The recent run of bad luck continues for the pharmaceutical and agricultural group Bayer. In addition to another setback in the glyphosate litigation in the USA, the Leverkusen-based company has now also suffered a bitter defeat in research with its most important drug hopeful, asundexiane. Investors on the stock market reacted with shock. Bayer shares plummeted by almost 19 percent to a 14-1/2 year low in early trading on the leading Dax index. This is the biggest fall in the share price for at least 32 years. The stock market value of the aspirin manufacturer shrank by around 7.6 billion euros as a result.

"This is a severe setback for Bayer. Asundexiane was the pearl in Bayer's pharmaceutical pipeline and without the active ingredient, the pharmaceutical division is left without sustainable growth," said fund manager Markus Manns from major shareholder Union Investment. Shaping the new beginning will therefore be a Herculean task for CEO Bill Anderson."

Bayer had announced last night that it was terminating a crucial Phase 3 trial with asundexiane prematurely due to lack of efficacy on the recommendation of an independent monitoring committee. In the 18,000-participant study, the drug was compared with the anticoagulant Eliquis from competitors Bristol-Myers Squibb and Pfizer in patients with atrial fibrillation and stroke risk. Asundexian was shown to be less effective than the control arm of the study. The company wants to analyze the data further in order to better understand the results.

For Bayer, the novel anticoagulant is the greatest hope in its pharmaceutical research. According to earlier statements, the company believes that Asundexian alone has a peak sales potential of more than five billion euros, which is more than any other of its drugs. Bayer did not wish to comment on this forecast when asked. The drug should be ready for the market in 2026 and, according to initial data, led to significantly lower bleeding rates than the competitor product Eliquis.

It was only at the beginning of November that Bayer expanded the study program with the drug, which comprises a total of almost 30,000 patients in over 40 countries. Recruitment of participants for this study for patients with atrial fibrillation with no current treatment option with the currently available anticoagulant tablets has not yet begun. It was supposed to complement the now discontinued study. The Phase 3 Stroke trial with 9300 subjects, in which asundexiane is being tested for the prevention of ischemic stroke, is to continue.

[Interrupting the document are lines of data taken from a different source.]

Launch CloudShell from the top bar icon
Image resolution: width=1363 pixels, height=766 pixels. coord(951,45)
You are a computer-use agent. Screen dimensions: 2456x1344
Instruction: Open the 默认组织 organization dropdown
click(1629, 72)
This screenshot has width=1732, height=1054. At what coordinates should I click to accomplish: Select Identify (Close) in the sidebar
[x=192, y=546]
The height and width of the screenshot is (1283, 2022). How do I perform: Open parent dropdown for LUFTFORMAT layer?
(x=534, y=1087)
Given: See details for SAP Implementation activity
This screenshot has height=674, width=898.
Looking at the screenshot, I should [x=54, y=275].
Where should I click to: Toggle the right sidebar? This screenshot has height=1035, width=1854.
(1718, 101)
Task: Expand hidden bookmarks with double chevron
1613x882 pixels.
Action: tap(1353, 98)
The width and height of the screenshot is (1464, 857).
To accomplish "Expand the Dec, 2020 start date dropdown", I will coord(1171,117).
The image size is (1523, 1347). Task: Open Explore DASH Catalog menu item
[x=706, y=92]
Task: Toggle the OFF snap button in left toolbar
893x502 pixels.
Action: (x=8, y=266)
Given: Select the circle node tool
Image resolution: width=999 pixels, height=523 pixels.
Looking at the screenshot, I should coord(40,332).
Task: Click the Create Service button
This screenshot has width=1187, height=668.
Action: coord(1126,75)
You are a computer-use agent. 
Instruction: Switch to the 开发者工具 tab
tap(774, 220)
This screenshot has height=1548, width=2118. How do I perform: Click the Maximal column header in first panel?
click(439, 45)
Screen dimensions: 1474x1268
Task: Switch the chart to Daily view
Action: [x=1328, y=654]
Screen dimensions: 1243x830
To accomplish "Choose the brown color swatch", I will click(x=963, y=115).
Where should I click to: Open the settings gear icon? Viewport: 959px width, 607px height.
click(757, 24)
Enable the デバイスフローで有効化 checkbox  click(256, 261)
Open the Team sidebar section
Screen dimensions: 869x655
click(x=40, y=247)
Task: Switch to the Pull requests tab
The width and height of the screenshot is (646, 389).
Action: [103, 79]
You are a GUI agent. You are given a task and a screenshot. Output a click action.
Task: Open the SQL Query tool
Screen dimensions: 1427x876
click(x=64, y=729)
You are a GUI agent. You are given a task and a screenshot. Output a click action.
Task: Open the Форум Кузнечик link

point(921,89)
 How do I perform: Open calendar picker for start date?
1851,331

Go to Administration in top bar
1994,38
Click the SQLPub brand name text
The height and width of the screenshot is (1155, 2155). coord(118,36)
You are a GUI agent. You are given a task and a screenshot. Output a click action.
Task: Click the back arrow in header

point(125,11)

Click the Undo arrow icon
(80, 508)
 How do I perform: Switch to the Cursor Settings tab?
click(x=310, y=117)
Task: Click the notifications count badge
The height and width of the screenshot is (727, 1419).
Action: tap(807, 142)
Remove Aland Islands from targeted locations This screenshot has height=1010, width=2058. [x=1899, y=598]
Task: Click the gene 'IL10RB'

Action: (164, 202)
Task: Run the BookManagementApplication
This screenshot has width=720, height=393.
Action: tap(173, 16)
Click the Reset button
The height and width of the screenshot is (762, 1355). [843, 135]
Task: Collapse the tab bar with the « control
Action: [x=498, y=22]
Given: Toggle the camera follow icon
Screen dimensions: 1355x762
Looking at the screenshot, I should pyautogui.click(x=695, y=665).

Bayer loses glyphosate trial again

Replenishment from the pharmaceutical pipeline is essential for the Leverkusen-based company, as the patents for its bestsellers - the anticoagulant Xarelto and the ophthalmic drug Eylea - expire in the middle of the decade. For a long time, analysts considered the pipeline to be too weak to absorb the loss of sales after the patent expiry of the top drugs. But with Asundexian, the mood had changed. The premature termination of the study that has now been announced came as a complete surprise. According to analysts at Barclays, Bayer's pharmaceuticals business is therefore facing considerable challenges.

There was further bad news from Bayer's agricultural division at the weekend, as the company lost its fourth consecutive trial over the alleged carcinogenic effects of its weedkiller glyphosate. A jury in the US state of Missouri ordered the company to pay a total of 1.56 billion US dollars to four plaintiffs. Bayer announced that it would appeal. "Unlike prior cases, the courts in the recent cases improperly allowed plaintiffs to misrepresent the regulatory and scientific facts."

Bayer had already suffered three consecutive defeats in trials in October, after the Leverkusen-based company had previously won nine trials in a row. Bayer has always rejected the allegations against glyphosate. Authorities worldwide have classified the product as non-carcinogenic. However, the World Health Organization's cancer research agency IARC classified the active ingredient as "probably carcinogenic" in 2015. Most recently, settlements were still pending for 52,000 of the approximately 165,000 claims filed.